(PROMPT) Arrange the part of the listing that opens with the line containing "The image size is (1095, 577)." and closes with the line containing "Looking at the image, I should click on (330, 139)." as a numbered list, leaving out blank lines.

[Source records]
• • • • • • •

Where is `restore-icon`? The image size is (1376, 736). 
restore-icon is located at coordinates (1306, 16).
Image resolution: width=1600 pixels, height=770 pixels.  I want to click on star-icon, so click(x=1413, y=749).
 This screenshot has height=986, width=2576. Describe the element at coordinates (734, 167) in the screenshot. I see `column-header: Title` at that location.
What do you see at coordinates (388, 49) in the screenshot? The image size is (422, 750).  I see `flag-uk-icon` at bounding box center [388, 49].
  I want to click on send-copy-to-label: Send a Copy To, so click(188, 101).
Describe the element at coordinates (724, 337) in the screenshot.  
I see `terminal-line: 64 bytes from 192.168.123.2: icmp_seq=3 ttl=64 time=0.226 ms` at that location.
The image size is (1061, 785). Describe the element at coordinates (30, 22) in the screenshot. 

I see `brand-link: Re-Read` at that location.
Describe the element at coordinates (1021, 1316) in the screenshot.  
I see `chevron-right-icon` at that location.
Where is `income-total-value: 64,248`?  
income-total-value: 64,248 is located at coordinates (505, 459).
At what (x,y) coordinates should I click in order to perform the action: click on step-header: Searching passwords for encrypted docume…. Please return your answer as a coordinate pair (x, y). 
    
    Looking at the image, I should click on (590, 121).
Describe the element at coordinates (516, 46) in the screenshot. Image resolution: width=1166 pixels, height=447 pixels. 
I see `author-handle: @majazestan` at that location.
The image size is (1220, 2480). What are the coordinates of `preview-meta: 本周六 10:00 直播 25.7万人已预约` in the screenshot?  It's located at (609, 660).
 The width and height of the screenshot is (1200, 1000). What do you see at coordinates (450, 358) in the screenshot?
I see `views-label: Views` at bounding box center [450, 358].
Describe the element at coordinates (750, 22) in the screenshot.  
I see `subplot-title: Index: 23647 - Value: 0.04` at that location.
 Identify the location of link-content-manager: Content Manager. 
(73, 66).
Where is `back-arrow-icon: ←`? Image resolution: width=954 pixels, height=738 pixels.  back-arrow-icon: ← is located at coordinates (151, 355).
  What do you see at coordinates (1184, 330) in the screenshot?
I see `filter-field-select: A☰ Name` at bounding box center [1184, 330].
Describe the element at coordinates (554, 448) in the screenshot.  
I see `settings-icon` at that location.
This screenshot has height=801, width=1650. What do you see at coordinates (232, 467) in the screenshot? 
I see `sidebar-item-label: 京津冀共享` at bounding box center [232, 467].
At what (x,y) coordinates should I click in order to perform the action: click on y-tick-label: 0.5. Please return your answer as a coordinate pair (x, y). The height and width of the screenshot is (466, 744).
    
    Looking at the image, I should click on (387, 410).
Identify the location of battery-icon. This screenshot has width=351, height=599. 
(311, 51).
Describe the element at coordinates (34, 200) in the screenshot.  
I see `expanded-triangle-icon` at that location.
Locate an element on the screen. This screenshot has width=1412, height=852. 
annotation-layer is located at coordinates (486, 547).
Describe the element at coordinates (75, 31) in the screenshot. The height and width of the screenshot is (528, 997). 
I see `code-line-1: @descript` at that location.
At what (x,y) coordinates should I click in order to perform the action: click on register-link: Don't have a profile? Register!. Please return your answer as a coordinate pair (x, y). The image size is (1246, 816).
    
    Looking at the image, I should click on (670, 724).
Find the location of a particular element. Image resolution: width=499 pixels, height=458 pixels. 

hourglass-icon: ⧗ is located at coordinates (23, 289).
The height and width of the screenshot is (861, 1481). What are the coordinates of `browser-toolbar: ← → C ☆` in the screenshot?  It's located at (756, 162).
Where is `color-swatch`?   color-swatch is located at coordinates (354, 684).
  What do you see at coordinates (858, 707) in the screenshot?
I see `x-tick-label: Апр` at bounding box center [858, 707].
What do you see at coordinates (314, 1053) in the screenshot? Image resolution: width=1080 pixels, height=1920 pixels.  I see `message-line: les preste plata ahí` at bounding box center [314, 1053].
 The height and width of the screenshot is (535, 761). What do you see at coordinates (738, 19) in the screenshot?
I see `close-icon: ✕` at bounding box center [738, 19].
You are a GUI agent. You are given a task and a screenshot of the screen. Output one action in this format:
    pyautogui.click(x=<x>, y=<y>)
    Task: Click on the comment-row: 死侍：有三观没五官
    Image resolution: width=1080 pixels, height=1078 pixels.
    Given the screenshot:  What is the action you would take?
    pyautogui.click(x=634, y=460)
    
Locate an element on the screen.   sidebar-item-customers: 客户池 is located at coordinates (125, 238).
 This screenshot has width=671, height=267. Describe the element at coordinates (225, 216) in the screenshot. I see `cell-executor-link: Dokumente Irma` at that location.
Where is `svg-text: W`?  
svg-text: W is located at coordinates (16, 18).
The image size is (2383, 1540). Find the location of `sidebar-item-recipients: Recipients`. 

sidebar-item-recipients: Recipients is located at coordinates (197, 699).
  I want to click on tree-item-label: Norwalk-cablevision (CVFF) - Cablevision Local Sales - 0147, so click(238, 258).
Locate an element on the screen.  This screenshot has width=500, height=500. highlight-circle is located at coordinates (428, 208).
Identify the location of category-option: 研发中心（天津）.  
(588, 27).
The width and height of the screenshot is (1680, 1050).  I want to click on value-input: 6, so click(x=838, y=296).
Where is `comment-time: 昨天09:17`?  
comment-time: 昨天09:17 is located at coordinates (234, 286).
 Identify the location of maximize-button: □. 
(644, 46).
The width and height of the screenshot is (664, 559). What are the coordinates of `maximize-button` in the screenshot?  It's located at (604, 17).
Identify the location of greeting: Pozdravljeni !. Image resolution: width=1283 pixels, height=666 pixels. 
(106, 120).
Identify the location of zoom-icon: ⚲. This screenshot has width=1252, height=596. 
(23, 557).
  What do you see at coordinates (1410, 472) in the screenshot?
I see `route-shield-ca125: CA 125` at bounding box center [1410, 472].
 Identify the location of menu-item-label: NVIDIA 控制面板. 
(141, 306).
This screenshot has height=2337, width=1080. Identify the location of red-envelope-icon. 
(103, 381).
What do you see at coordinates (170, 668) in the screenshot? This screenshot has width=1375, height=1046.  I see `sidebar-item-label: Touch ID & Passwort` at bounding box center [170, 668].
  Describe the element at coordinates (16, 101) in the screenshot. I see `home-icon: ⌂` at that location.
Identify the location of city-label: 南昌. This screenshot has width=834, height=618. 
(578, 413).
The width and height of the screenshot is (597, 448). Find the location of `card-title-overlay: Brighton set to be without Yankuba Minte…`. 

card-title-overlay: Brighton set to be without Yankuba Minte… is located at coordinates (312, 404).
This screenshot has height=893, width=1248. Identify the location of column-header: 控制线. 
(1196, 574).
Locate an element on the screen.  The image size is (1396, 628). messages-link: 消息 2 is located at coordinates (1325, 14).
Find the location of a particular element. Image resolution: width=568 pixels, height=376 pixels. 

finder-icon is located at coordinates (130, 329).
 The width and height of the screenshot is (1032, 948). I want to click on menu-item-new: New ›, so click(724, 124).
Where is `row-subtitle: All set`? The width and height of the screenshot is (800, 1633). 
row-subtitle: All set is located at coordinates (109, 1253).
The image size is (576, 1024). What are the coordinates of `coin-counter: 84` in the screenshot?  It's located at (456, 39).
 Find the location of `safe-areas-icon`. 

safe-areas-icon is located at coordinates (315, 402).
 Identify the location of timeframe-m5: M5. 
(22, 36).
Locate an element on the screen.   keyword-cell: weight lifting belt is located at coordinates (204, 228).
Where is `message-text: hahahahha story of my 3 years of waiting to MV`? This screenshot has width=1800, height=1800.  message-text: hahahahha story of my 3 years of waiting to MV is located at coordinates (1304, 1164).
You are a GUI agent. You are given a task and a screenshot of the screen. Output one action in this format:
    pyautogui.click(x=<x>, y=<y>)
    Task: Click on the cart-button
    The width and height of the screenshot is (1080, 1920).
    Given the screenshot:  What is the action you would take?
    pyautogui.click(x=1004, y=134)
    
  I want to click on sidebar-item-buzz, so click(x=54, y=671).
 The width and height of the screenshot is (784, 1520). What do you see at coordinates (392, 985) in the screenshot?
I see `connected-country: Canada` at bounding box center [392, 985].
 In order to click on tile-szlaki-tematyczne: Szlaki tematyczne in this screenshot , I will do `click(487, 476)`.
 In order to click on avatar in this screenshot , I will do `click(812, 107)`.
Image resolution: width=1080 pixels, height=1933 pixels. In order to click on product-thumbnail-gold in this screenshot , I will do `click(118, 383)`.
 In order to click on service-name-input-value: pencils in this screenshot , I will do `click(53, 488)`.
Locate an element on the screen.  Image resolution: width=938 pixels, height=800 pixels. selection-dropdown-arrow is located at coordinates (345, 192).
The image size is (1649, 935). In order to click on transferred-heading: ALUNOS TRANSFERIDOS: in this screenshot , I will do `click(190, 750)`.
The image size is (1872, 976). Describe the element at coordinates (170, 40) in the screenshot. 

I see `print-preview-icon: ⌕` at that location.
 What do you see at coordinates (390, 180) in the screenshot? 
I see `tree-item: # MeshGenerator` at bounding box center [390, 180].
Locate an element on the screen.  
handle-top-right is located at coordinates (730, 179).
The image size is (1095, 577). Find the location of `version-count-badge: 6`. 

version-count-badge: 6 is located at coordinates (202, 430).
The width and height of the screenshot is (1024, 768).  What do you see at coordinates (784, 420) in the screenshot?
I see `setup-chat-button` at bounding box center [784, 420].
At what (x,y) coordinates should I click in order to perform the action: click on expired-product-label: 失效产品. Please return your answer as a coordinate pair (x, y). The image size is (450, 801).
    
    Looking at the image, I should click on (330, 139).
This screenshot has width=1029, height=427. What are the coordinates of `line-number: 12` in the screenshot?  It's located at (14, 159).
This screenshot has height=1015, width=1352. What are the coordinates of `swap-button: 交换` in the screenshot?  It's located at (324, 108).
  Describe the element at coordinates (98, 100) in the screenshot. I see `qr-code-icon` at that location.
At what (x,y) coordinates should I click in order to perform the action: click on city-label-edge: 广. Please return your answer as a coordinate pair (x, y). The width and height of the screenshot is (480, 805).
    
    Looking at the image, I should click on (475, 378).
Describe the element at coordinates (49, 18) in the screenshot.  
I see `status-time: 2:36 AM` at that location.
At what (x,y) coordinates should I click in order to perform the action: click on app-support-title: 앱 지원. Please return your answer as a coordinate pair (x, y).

• • • • • • •

(RESPONSE TO THIS TASK)
1. The image size is (1095, 577). Find the location of `version-count-badge: 6`. 
2. version-count-badge: 6 is located at coordinates (202, 430).
3. The width and height of the screenshot is (1024, 768).  What do you see at coordinates (784, 420) in the screenshot?
4. I see `setup-chat-button` at bounding box center [784, 420].
5. At what (x,y) coordinates should I click in order to perform the action: click on expired-product-label: 失效产品. Please return your answer as a coordinate pair (x, y). The image size is (450, 801).
6.     Looking at the image, I should click on (330, 139).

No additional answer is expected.